Back in 2016, I signed up for a Full Story workshop in mid-2017 even though I didn’t even have a new book written yet. But I signed up for a Full Story workshop, and knowing I had a deadline for that workshop helped drive me across the finish line. The thing about first drafts is they don’t have to be good. They just have to exist. It’s so easy as a writer to get caught up in little nuances and details that keep you from finishing the dang thing. With the Full Story deadline looming, I didn’t have time to worry about nitpicks. I just had to get the plot down on the page.
Another thing about writing: sometimes, time is the best editor. You need to be able to step back from your manuscript so that you can come back to it with fresh eyes. What’s nice about the Full Story is that a break period is built in. Between the time you turn in your manuscript and the time of your critique session, a whole month passes, giving your work-in-progress time to breathe.
With my novel, Stronger Than a Bronze Dragon, I made up a lot of it as I went along. I had a vague idea for the overall plot, but for the most part was just improvising my way forward. I had no idea if the story made sense to a reader, or if the characters were coming across as intended. During my Full Story session, it was really helpful to hear what various people thought.
Of course, there were plenty of disagreements among readers—you’re never going to please everyone. Somebody could say “I love this” and someone else could say “I hate it,” referring to the same scene. But when you know who your readers are, you can take that into account. If the person who hates a scene doesn’t usually read your genre, maybe take that with a grain of salt. As the author gets the opportunity to ask questions at the end, I had the chance to clarify some of those disagreements and consider which notes I wanted to take and which I could safely ignore.
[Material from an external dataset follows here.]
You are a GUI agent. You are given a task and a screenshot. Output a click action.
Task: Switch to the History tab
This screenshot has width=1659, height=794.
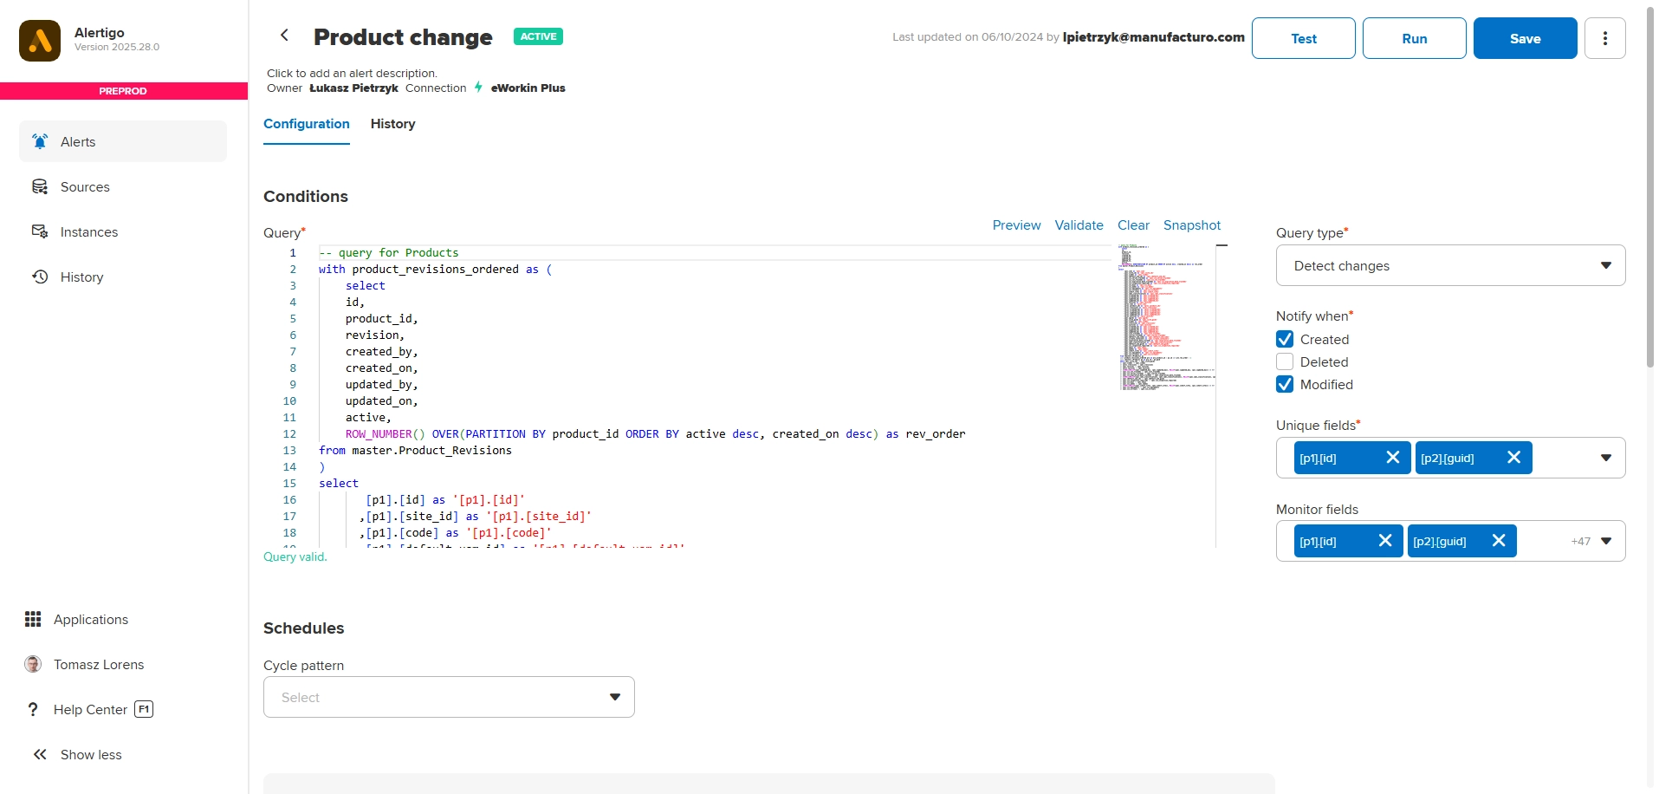point(392,124)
After taking pages and pages of notes during my Full Story critique session, I once again set my manuscript aside for a while, just to give myself some space. Then organized my notes chronologically (by events in the book) and set about revising.
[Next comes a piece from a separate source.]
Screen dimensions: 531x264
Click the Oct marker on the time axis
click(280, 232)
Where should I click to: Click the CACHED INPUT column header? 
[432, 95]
Another way the Full Story workshop helped was by showing me which parts of the story really excited the readers. I used that to inform my pitch when I decided to submit to publishers.
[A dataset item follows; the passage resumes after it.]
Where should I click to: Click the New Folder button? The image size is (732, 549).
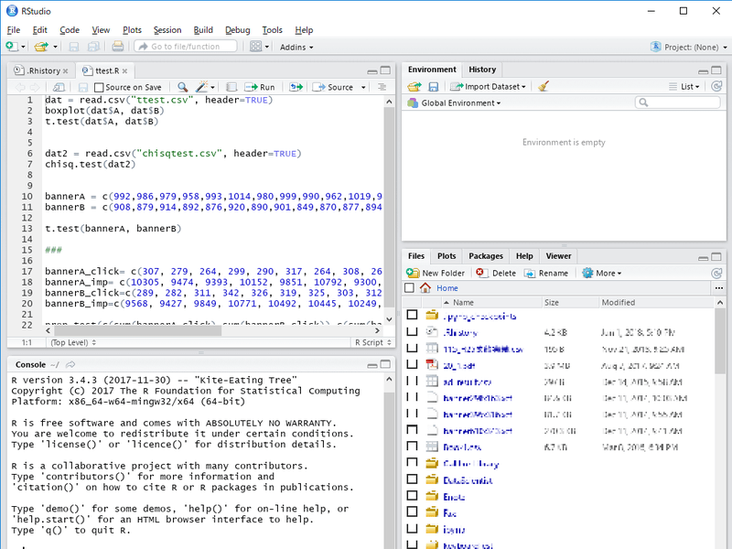[x=436, y=273]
How I found my publisher is a bit unusual. There are a bunch of pitch events on Twitter these days, where writers tweet a pitch for their book using specific hashtags, and participating agents and editors scroll through the pitches and “favorite” the manuscripts they want to see. I was at work, procrastinating by scrolling through Twitter, when I realized it was the day of one such event, #PitMad.
Without really thinking much of it, I dashed off a quick pitch, figuring “might as well throw my hat in the ring.” To my surprise, several agents and two editors “favorited” it. I guess everyone was in the mood for a YA adventure set in a fantasy version of China about a warrior girl who teams up with a thief to fight the demon king and save her village. That’s pretty much what the pitch said.
I submitted the manuscript to said agents and editors and wound up signing with an agent who then sold it to a publisher.
The Full Story had a significant impact on shaping the manuscript into something a publisher would find appealing, and I made sure to thank my readers in the book’s acknowledgements. Thanks to the workshop’s feedback, I was able to make the story into the best version of what it could be, enough so that my agent didn’t even have any comments on it other than a handful of nitpicks. The editor at Page Street Publishing did have a few additional revisions, but it was mostly playing up parts that were already there.
I ended up doing the whole thing again, signing up for a workshop before I’d written a book and blitzing through the first draft to get it into the workshop in time. That book was in much rougher shape by the time I sent it in, and it was really helpful to hear from the readers what would make it more interesting. That manuscript is currently out on submission with editors. Once again, the agent loved it after I revised based on the Full Story’s feedback.
Reader feedback in the early stages of a manuscript’s life is vital to any writer, and as far as I know, the Full Story is the only workshop that lets authors submit entire manuscripts. Even college creative writing programs often only let you submit a few chapters at a time. For any Jersey Ctiy Writer who’s writing a novel, or even considering writing one, I highly recommend stopping in to check it out!